Reputation: 591
I've got a series like the following:
s = pd.Series({'val1': 'a', 'val2': 'b', 'other_val1': 1, 'other_val2': -1, 'other_val3': 3, 'other_val4': -1.5})
val1 a
val2 b
other_val1 1
other_val2 0
other_val3 3
other_val4 -1.5
dtype: object
I want to replace all negative values by 0, however I could only find methods that work with dataframes.

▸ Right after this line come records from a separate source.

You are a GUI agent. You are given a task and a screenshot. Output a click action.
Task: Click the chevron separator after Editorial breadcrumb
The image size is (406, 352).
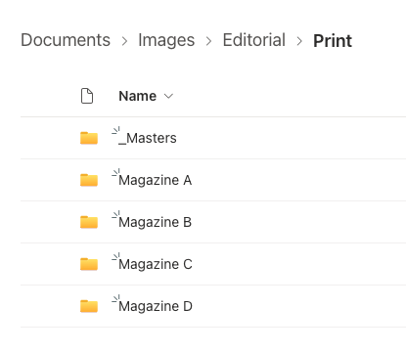[x=299, y=41]
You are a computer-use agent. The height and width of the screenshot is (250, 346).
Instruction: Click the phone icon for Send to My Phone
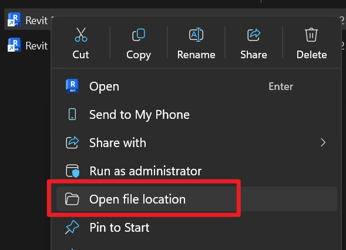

I tried to play around with s.mask
and s.loc
however I had problems with the mixed types.
Expected output would be
val1 a
val2 b
other_val1 1
other_val2 0
other_val3 3
other_val4 0
dtype: object
Upvotes: 1
Views: 484
Reputation: 1865
You can use dictionary comprehension:
series = {'val1': 'a', 'val2': 'b', 'other_val1': 1, 'other_val2': -1, 'other_val3': 3, 'other_val4': -1.5}
replaced_series = {k:0 if str(v).lstrip('-+').isdigit() and int(v)<0 else v for (k,v) in series.items()}
Upvotes: 0
Reputation: 71689
Use pd.to_numeric
+ Series.lt
to create a boolean mask, then use this mask
to substitue 0
values in the series:
mask = pd.to_numeric(s, errors='coerce').lt(0)
s.loc[mask] = 0
Result:
val1 a
val2 b
other_val1 1
other_val2 0
other_val3 3
other_val4 0
dtype: object
Upvotes: 3